A questo punto si entra nel merito di una questione chiave dell’azione legale, cioè le commissioni che Google si riserva sui guadagni fatti dagli sviluppatori. Nel blogpost si spiega che l’incriminato 30% di commissione si applica solo ai guadagni superiori al milione di dollari, e rientra in questa categoria appena lo 0,1% degli sviluppatori presenti su Google Play e l’1% di quelli che vendono servizi e contenuti tramite la piattaforma. Per somme inferiori al milione di dollari la commissione è 15%, mentre è inesistente per le applicazioni che non prevedono pagamenti. E ancora una stoccatina a Epic Games: “Alcuni grandi sviluppatori di app, come Epic, vogliono avere tariffe preferenziali e vogliono usare i propri sistemi di gestione dei pagamenti, ma questo danneggerebbe l’intero ecosistema”, afferma il portavoce di Google.

 

(Fonte: Google)

 

Perché non prevedere un metodo diverso, decentralizzato e pluralistico, per veicolare i guadagni fatti tramite il Play Store?
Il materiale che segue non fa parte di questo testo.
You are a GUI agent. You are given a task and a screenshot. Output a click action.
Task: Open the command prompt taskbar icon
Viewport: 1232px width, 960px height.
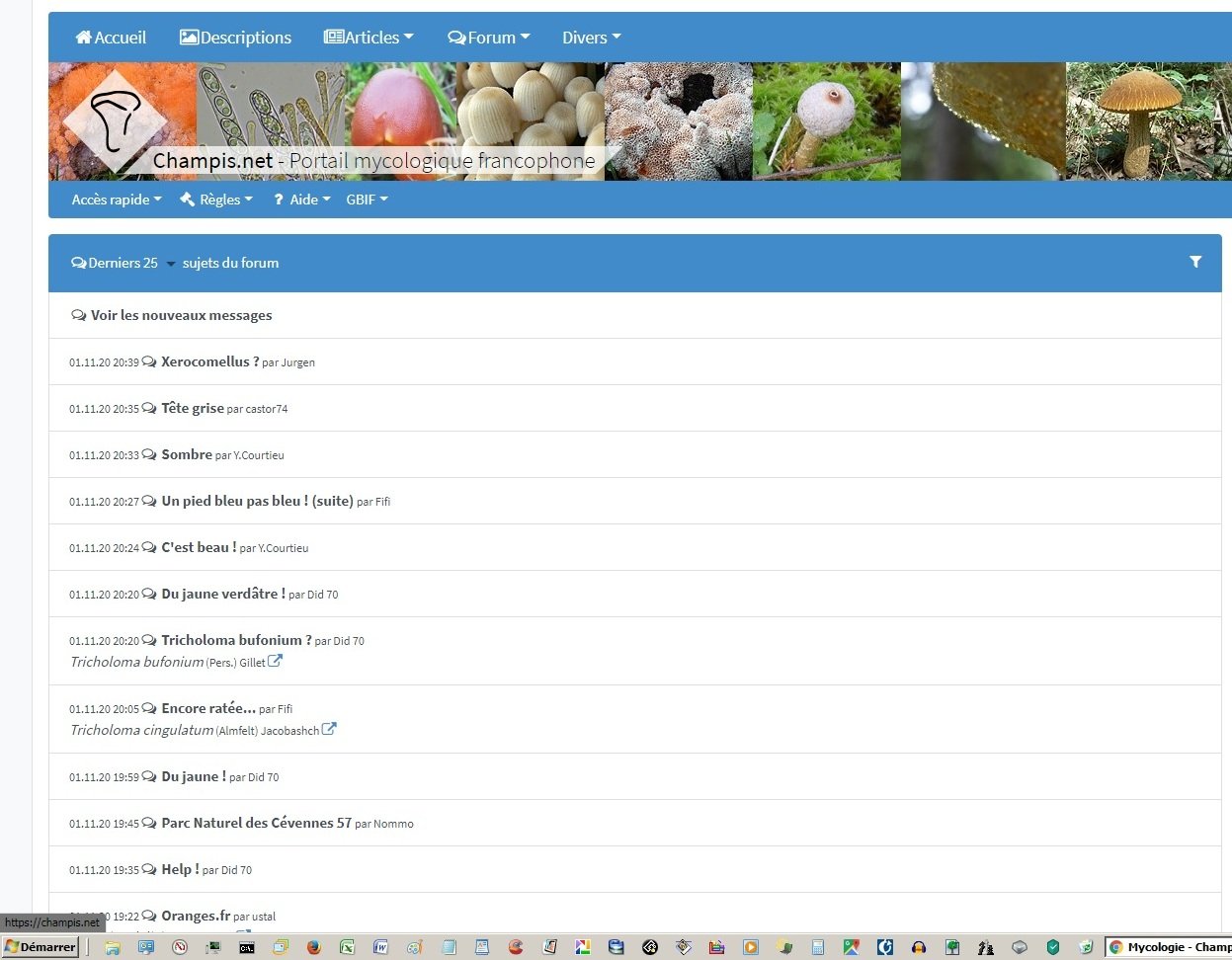click(x=246, y=947)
Numero uno, spiega l’azienda, perché l’attuale modello di business va a beneficio della stragrande maggioranza degli sviluppatori, a quel 97% che non vende contenuti digitali tramite la piattaforma e che non è soggetto a commissioni. Secondariamente, perché un sistema di fatturazione centralizzato protegge gli utenti dalle frodi e li aiuta a tener traccia dei loro acquisti, conservati tutti in un unico luogo. Inoltre permette a Google di fornire strumenti di controllo parentale e di gestione degli abbonamenti. Se poi proprio questo sistema a qualcuno non piace, liberi di andare altrove. “Lo ripetiamo: gli sviluppatori che non apprezzano le nostre policy possono sempre distribuire le loro app a utenti Android o direttamente o su app store concorrenti, senza usare il nostro sistema di fatturazione e senza pagarci un centesimo. E molti lo fanno”. 

 

Il piccato intervento di Wilson White concede solo per un attimo, in chiusura, toni più concilianti: “Capiamo che questa indagine è appropriata e ci impegniamo a relazionarci con i regolatori. Ma Android e Google Play forniscono apertura e scelta laddove altri semplicemente non lo fanno”. I toni concilianti svaniscono subito: questa causa, a detta di Google, non difende i piccoli sviluppatori né protegge gli utenti, bensì spalleggia una manciata di grandi sviluppatori di che vogliono avere i vantaggi di Google Play senza pagare. Questo rischia di aumentare i costi per i piccoli sviluppatori, ostacolando la loro capacità di innovare e di competere, e rendendo meno sicure per i consumatori le app dell’ecosistema Android”.